Hi GG, When you say that you annoyed someone, could you explain what you did to annoy them? Maybe it isn't your problem and its there issue?
I use to apologize for the air I breathed, thinking that I wasn't good enough. People pleasing has always been a character defect of mine. I am learning that I may disappoint someone and if my motivation was honest and with integrity then maybe I need to step back and forgo the verbal apology. Sometimes others blame us for their problems and because we want their approval and friendship so badly we accept responsibility that isn't rightfully ours.
Sorry I had to cut out again last night. My hubby wanted my attention. You are important.
I had to go to an early meeting this morning and just got home. Thanks for your patience and understanding. I am sorry that you were feeling unhappy and then shared and I wasn't there to respond until now.
7:57 pm

September 30, 2010

Hey Folks!
Oh how I can relate to this. When I read your posts...tears started to fall down my face.
I saw myself when I was a young girl, tender, romantic, optimistic...and all that beautiful stuff. Yet, not lucky enough to receive love.
Most kids who do are not nurtured or affirmed grow up to lack self-worth and self-confidence. We tend to become people pleasers and think that others are always right and we must be always wrong.
The problem comes if you happen to be around predators...they will see our weak and fragile personality and predate upon us.
GG~ Honey I know where you're coming from. You probably grew up in a home where you were not nurtured and made to feel special. How you feel is quite natural.
When I started my own recovery all these issues came up on the surface and I had to deal with them. In retrospect, whenever I happen to be around abusive people/friends...they usually take advantage of our kind or even too kind nature. To me this is a red flag that triggers me to end up the friendship or eliminate my contact with those folks.
Remmeber whenever someone sets us off..chances are they are either abusors, predators or unhealthy folks. RED Flag to me!
I will get back later!
10:54 pm

September 30, 2010

4:09 pm

September 30, 2010

gg~
Honey there is Nothing wrong with being kind person. In fact it is a GREAT quality!!! However, as they say "More is less."
I used to be like that. And sadly for people with us the problem comes when there is someone bad or abusive around...they usually take advantage of our kind and generous personality.
The best thing you can do hon is to start to draw some boundaries.

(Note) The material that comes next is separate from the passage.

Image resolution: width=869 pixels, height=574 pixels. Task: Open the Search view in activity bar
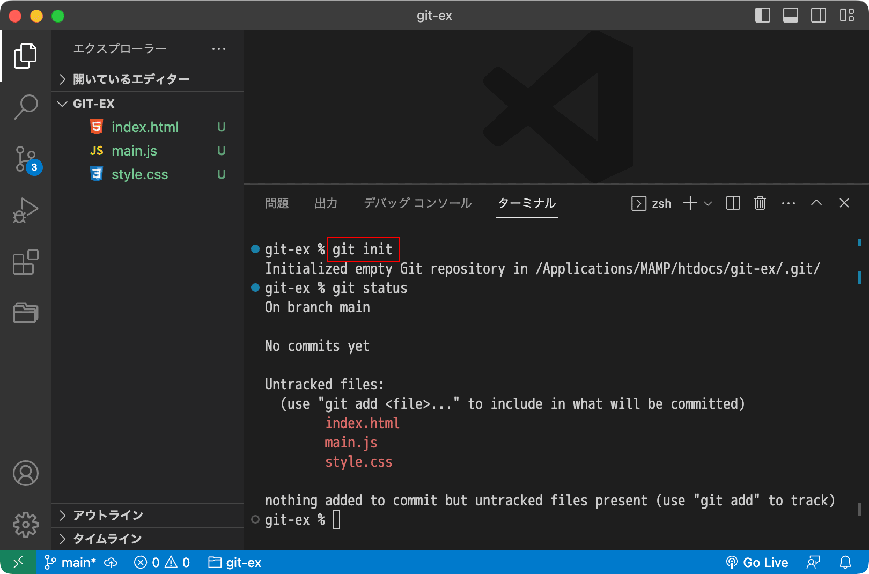click(x=26, y=107)
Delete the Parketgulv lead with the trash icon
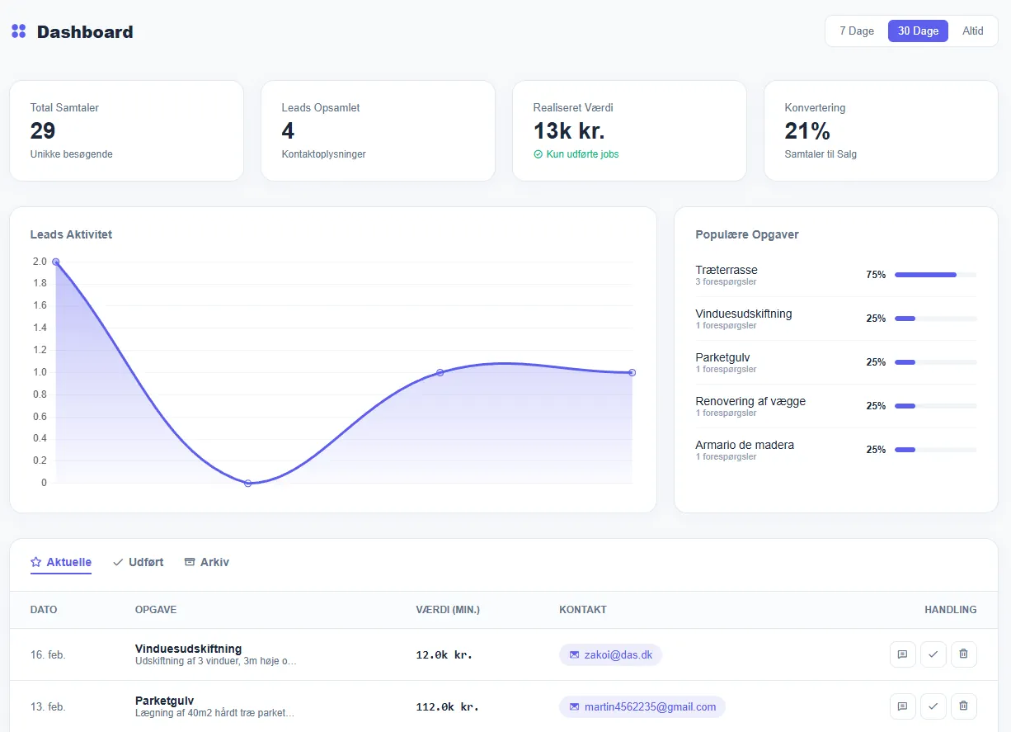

For instance, when someone takes advantage of you in an incorrect or dishonest manner, you should show your anger or disapproval in a polite but firm way.
The best book that can help you with this is "Boundaries" by Dr. Henry Cloud. Since you're married there is also "Boundaries in Marriage" by Dr. Henry Cloud.
The author is very good, even tho I haven't read these 2 books and am pretty sure they are the best for someone who is struggling with boundaries.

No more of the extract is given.